Johnnie Gilmore – Salt of the Earth

RMI Records is proud to announce the release of Salt of the Earth, the impressive debut album from virtuoso electric bassist and composer Johnnie Gilmore. This collection of solo bass performances, recorded without overdubs, breathes life into what can easily be a limiting musical context and announces Gilmore’s arrival as a compelling musical presence.

Born and raised in the Boston area, Gilmore recently graduated from Wesleyan University in Connecticut. Prior to recording this collection, he participated in multiple RMI projects, playing bass on Tobias Frohnhöfer’s album Informal while still a freshman at Wesleyan, as well as playing in the live bands of RMI Records artists Dave Kopperman and Daphne Gampel. His other musical experiences at this time ranged from straight-ahead jazz to musical directing a musical to touring Hong Kong with a rock band.
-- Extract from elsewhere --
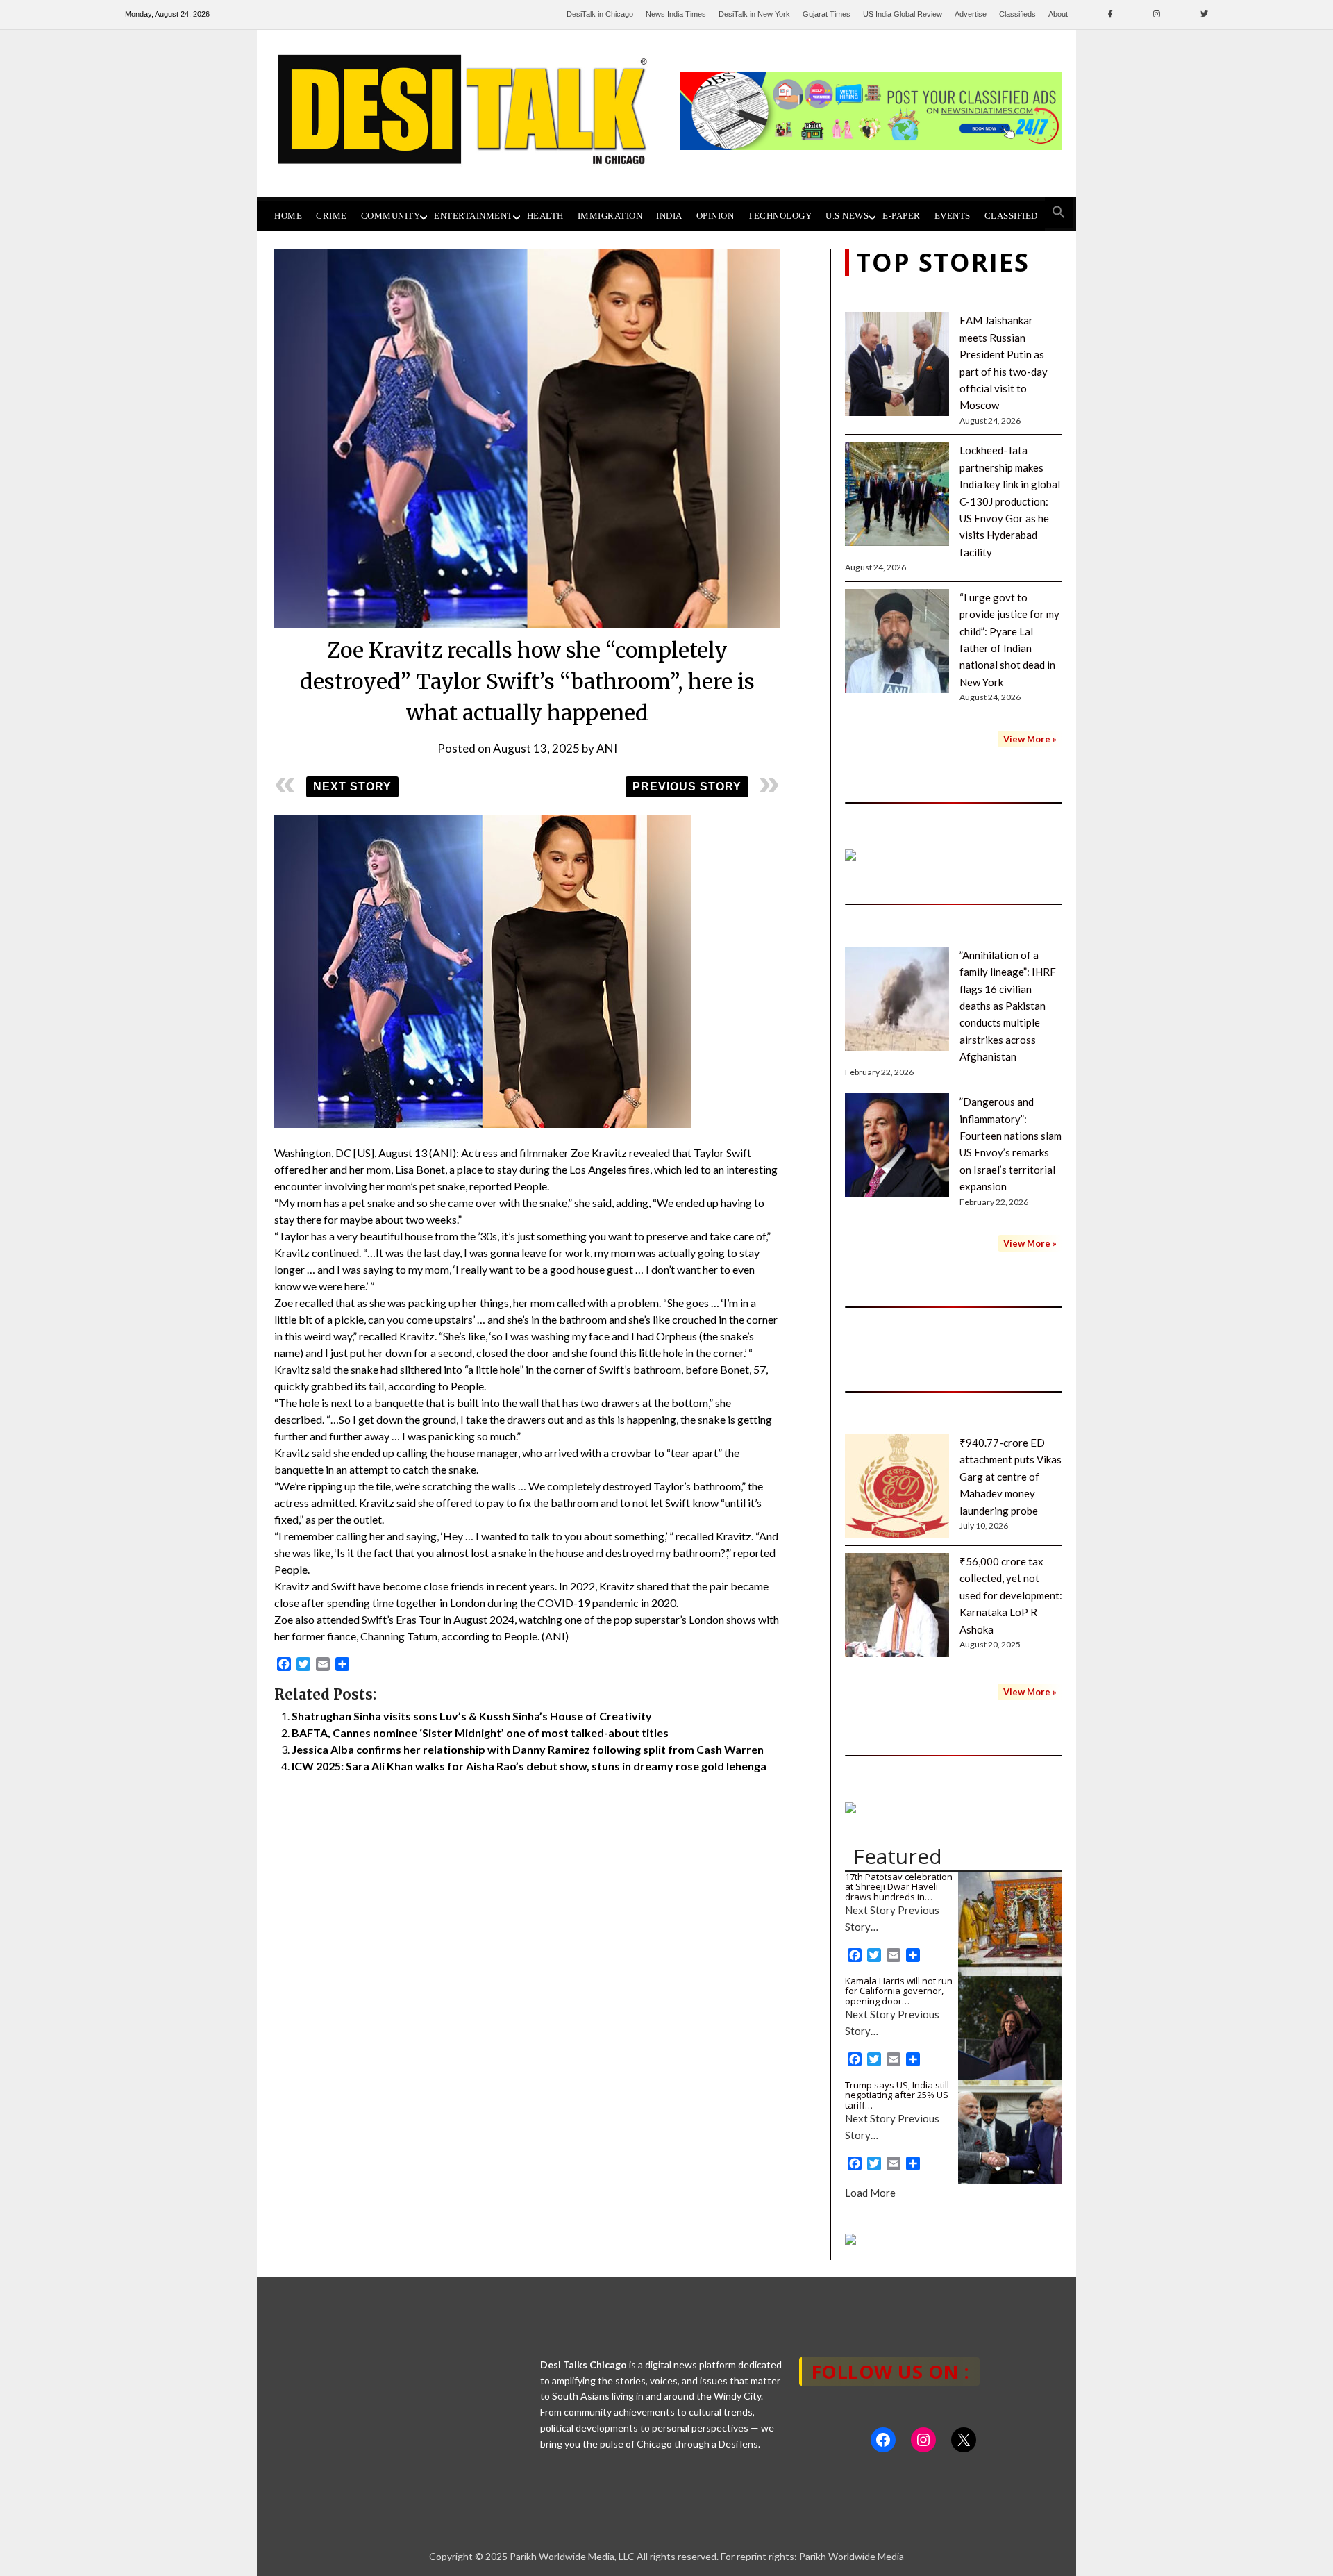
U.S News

All the while, though, he was continuing to develop his distinctive sound as an instrumental soloist, something he honed through hours of busking in the streets and subways of Boston.
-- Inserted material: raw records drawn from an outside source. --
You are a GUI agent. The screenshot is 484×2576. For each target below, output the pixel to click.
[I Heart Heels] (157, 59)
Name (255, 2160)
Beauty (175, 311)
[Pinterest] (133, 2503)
The idea of solo bass often evokes either meandering or ultra-technical showboating, and Gilmore’s style proudly defies both of these stereotypes. While one can hear echoes of Jaco Pastorious or Victor Wooten, his playing particularly evokes solo guitar gods like Chet Atkins, Tuck Andress, Jerry Reed, and especially Gilmore’s primary influence, Tommy Emmanuel. To perhaps an even greater degree, though, he uses the bass as a tool for lyrically articulating beautiful original tunes that hint at songwriters like Stevie Wonder, Billy Joel, and Paul McCartney. One listen to his playing shows how attainable this unlikely balance is in his hands. He uses some elaborate techniques such as finger tapping, harp-like cascading harmonics, and mid-song capo adjustments, but much of his lush orchestration is owed to nothing more mysterious than musical vision and the determination to problem-solve his way to satisfying conclusions. The warmth of the sound is owed partly to the multiple microphones he used in the recording process, embracing rather than masking the sounds of his hands on the bass and even his own breathing.
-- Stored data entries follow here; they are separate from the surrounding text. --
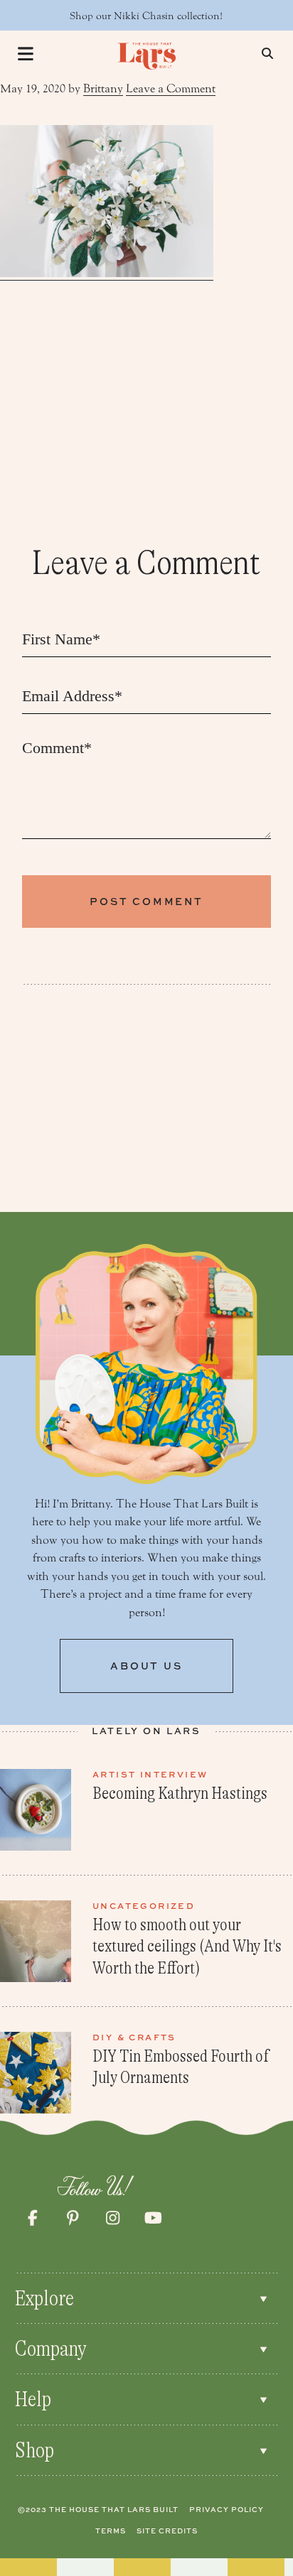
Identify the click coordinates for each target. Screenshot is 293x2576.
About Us (146, 1665)
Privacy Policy (226, 2509)
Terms (110, 2531)
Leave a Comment (170, 88)
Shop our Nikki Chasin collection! (146, 16)
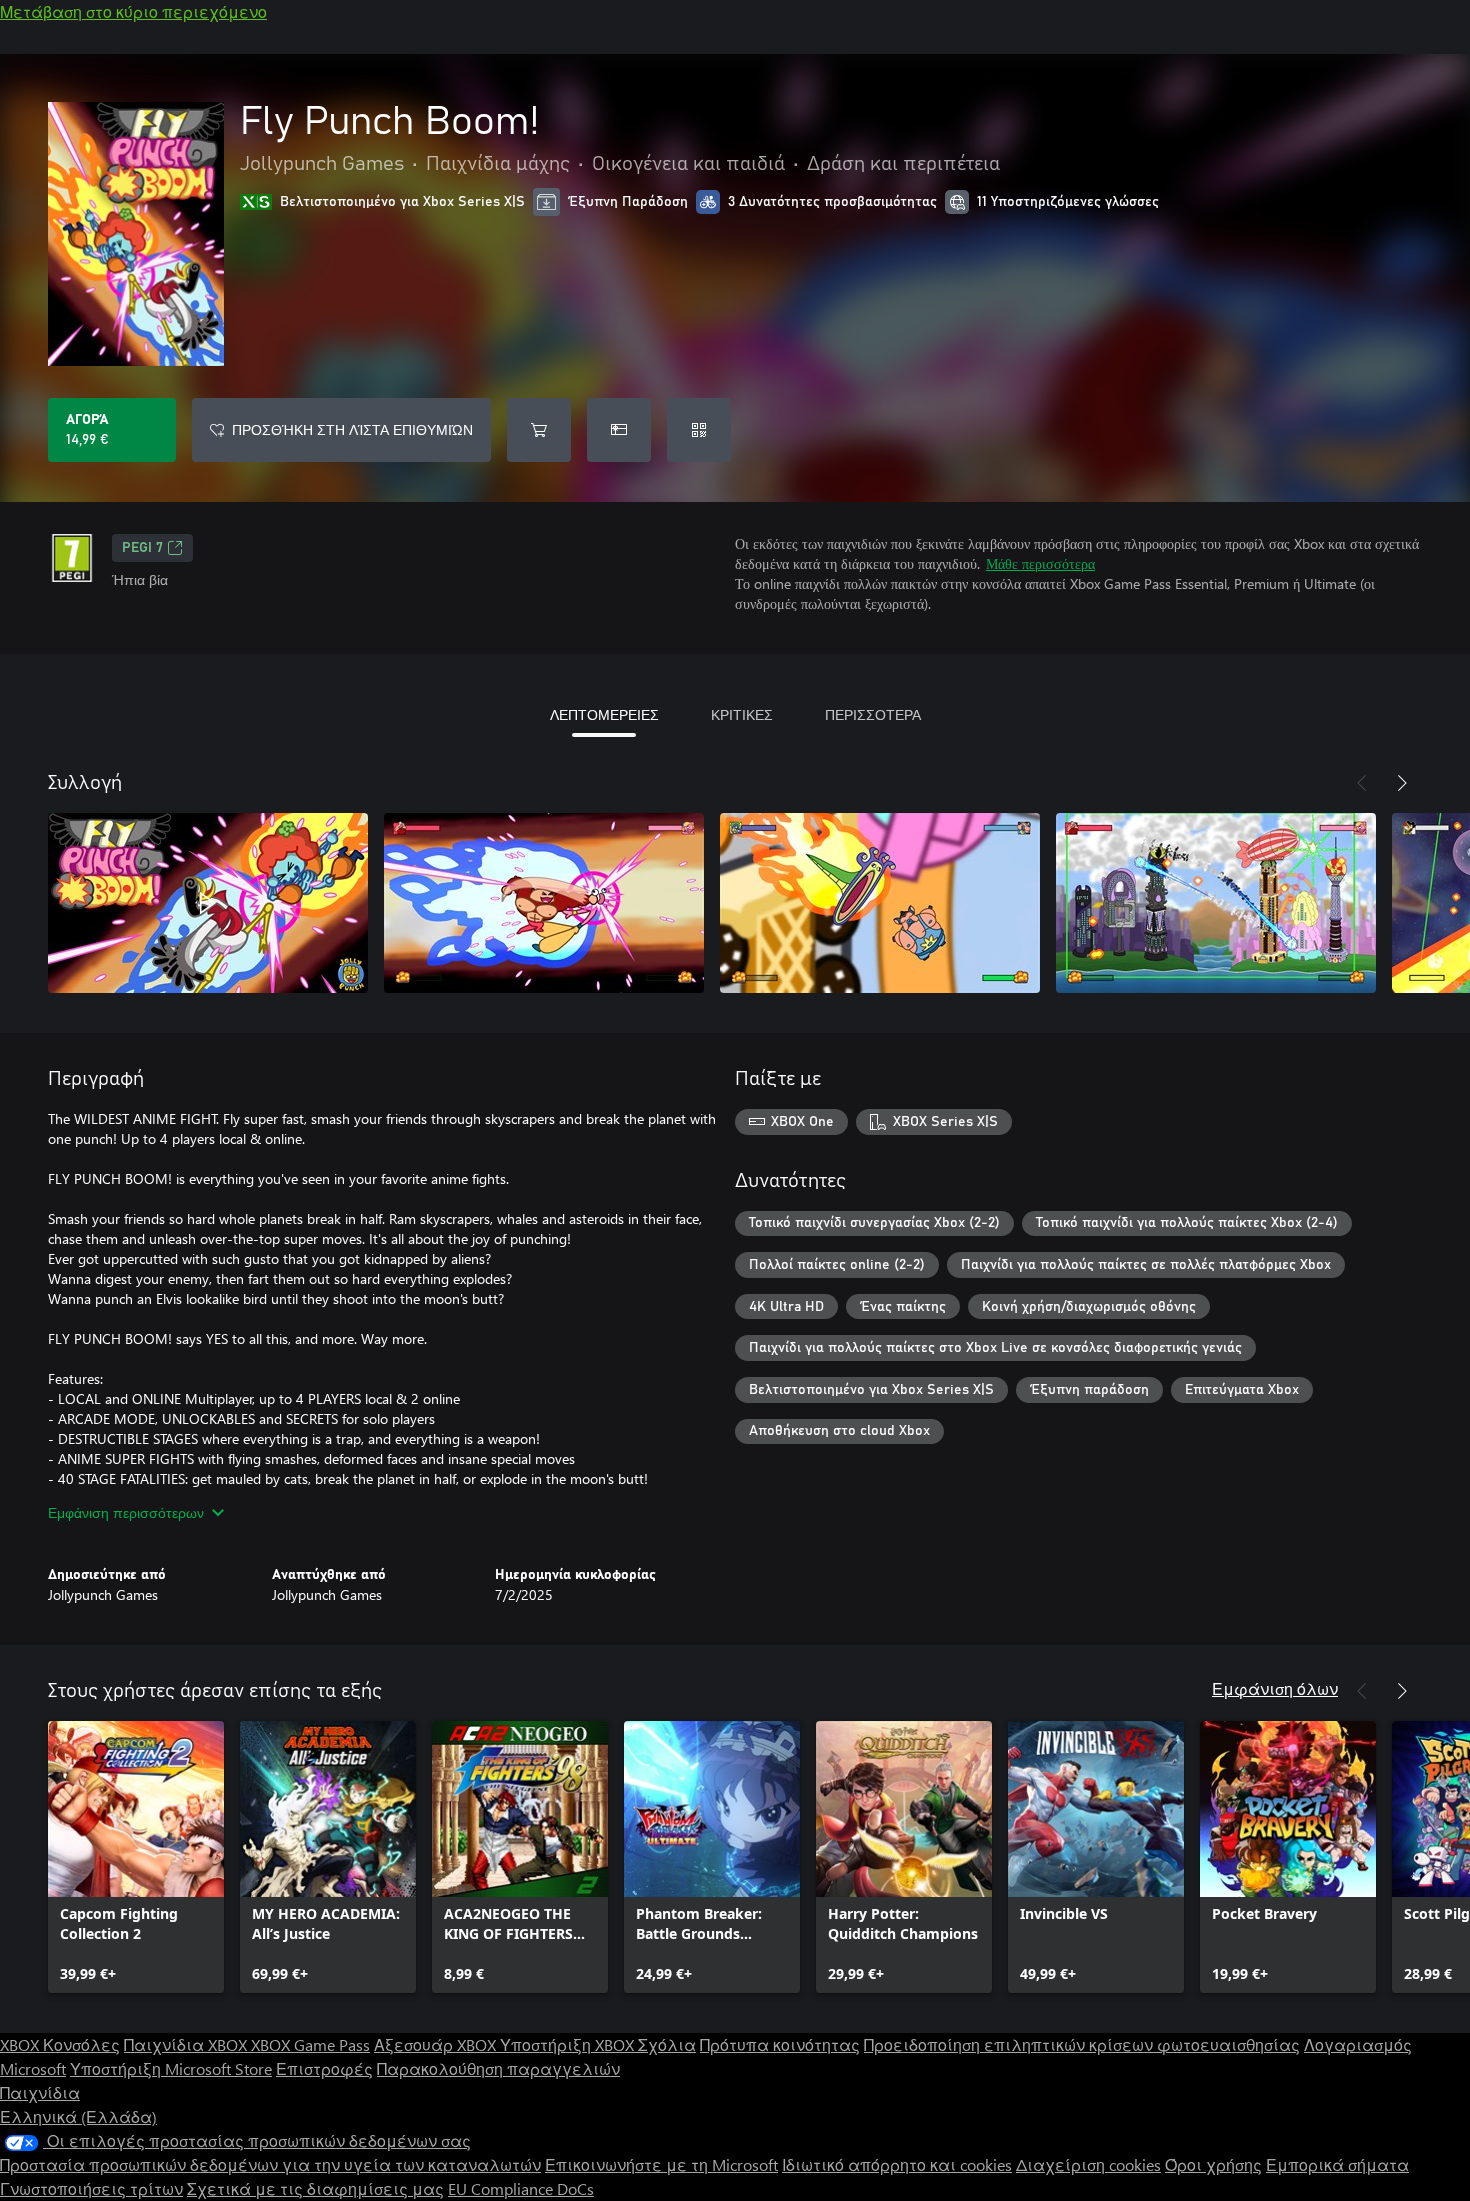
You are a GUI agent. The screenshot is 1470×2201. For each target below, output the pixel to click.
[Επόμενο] (1402, 783)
Gilmore’s knack for melodic ballads is also in abundance, as on tracks like “If I Don’t See You Again,” “Thinking of You,” and the one cover song on this collection, Bob Dylan’s “To Make You Feel My Love.” There are exotic moments throughout, like the calypso-esque feel on “Swamp House,” the upbeat, Dylanesque vibe of “The Drifter,” and the East Asian flavored waltz “Half the World Away.” Meanwhile, he both invites and transcends the inevitable Flecktones comparisons with the funky title track and countrified stomps “I’ve Got To Make My Own Way” and “Petty Theft,” a reference to Chet Atkins’ playful term for young musicians emulating the old guard. These influences can be heard coming together on “The Franklin Line,” a tribute to the MBTA line he would take to get to town to busk, and the closing track, “The Ballad of Egbert, Kegbert, and Joey the Cormorant,” a touching tribute to his grandfather’s knack for colorful storytelling.

Noah Baerman, Resonant Motion’s Artistic Director and label head of RMI Records, was one of Gilmore’s teachers in college, and says “I have really enjoyed watching Johnnie mature. It was clear from the get-go that he was an exceptionally serious young musician, and his music embodies the best balance possible, where the potency of his technical skill doesn’t lead to gratuitous displays of chops, but rather allows him to give himself over fully to lyricism, expressiveness, and remarkable presence in the moment.”

RMI Records is the label wing of Resonant Motion, Inc., a Connecticut-based non-profit focused on music as a vehicle for positive change, both internal and societal. After initially gaining national attention for Noah Baerman’s Ripples album, RMI Records has signed up-and-comers like singer-songwriters Jessica Best and Daphne Gampel, cellist-singer-songwriter Mel Hsu, and guitarist Sean Clapis and later-career but under-recorded artists like singer-songwriters Dave Kopperman and Franya Berkman, as well as more established artists like renowned pianist George Colligan and guitarist Amanda Monaco’s Pirkei Avot project.